> _Exercise description_
I need the lines from the one holding "Click the product" to the last line of the data below repeated exactly, both included, without pictures.

> _Records for the task_

═══

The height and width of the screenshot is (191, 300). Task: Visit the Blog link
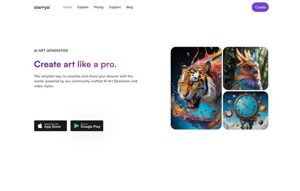pyautogui.click(x=130, y=7)
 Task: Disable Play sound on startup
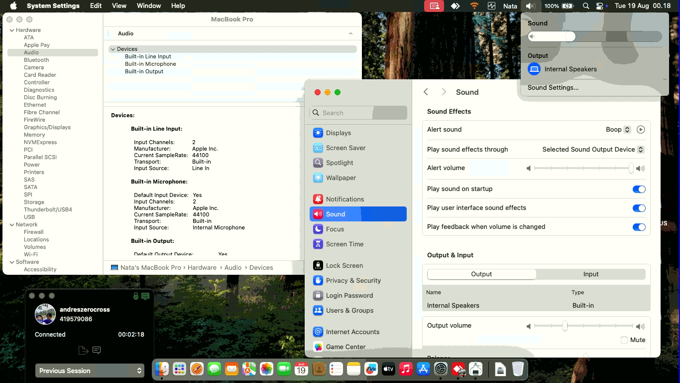[639, 190]
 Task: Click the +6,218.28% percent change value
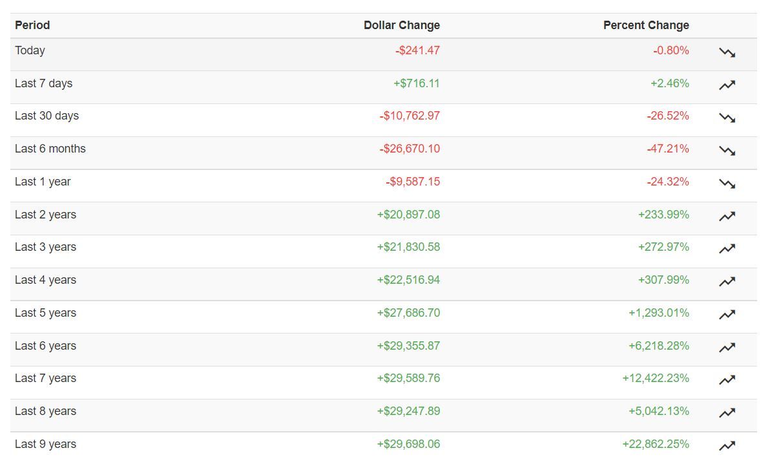(658, 346)
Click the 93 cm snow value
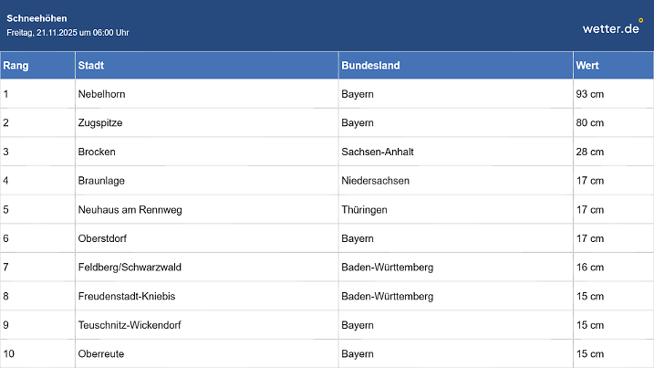654x368 pixels. tap(590, 94)
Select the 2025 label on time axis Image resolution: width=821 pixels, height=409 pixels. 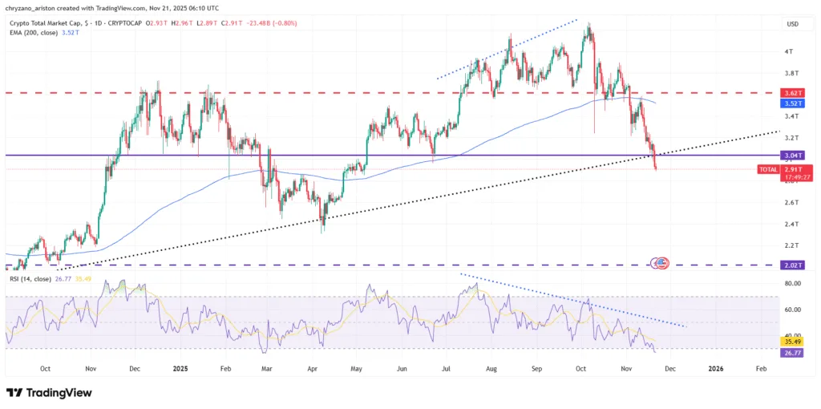(x=180, y=368)
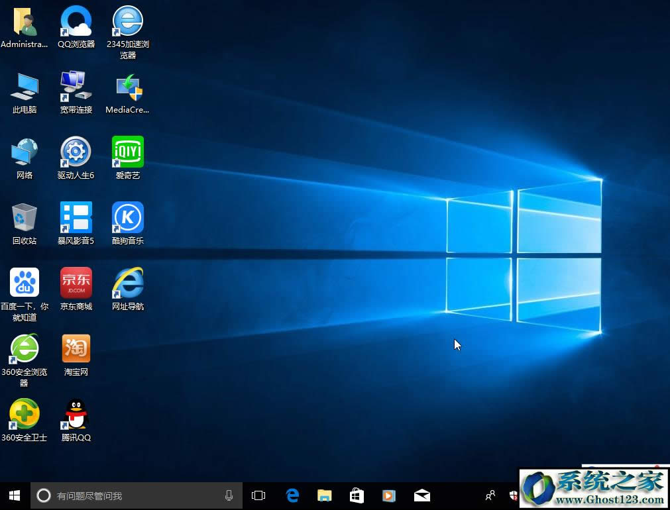
Task: Open the 百度一下 search shortcut
Action: click(25, 282)
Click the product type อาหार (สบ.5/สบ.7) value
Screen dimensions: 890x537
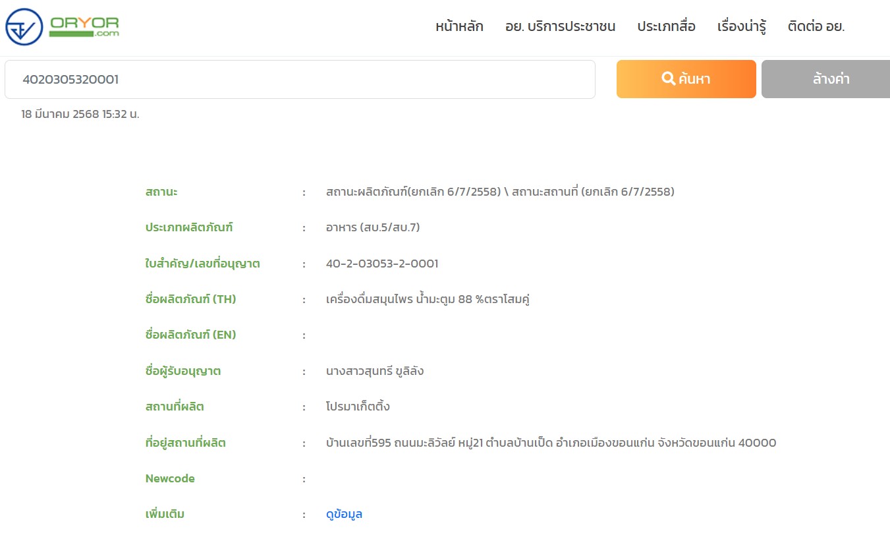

═══

> _Solution for this exercise_
Click the product type อาหार (สบ.5/สบ.7) value
Screen dimensions: 890x537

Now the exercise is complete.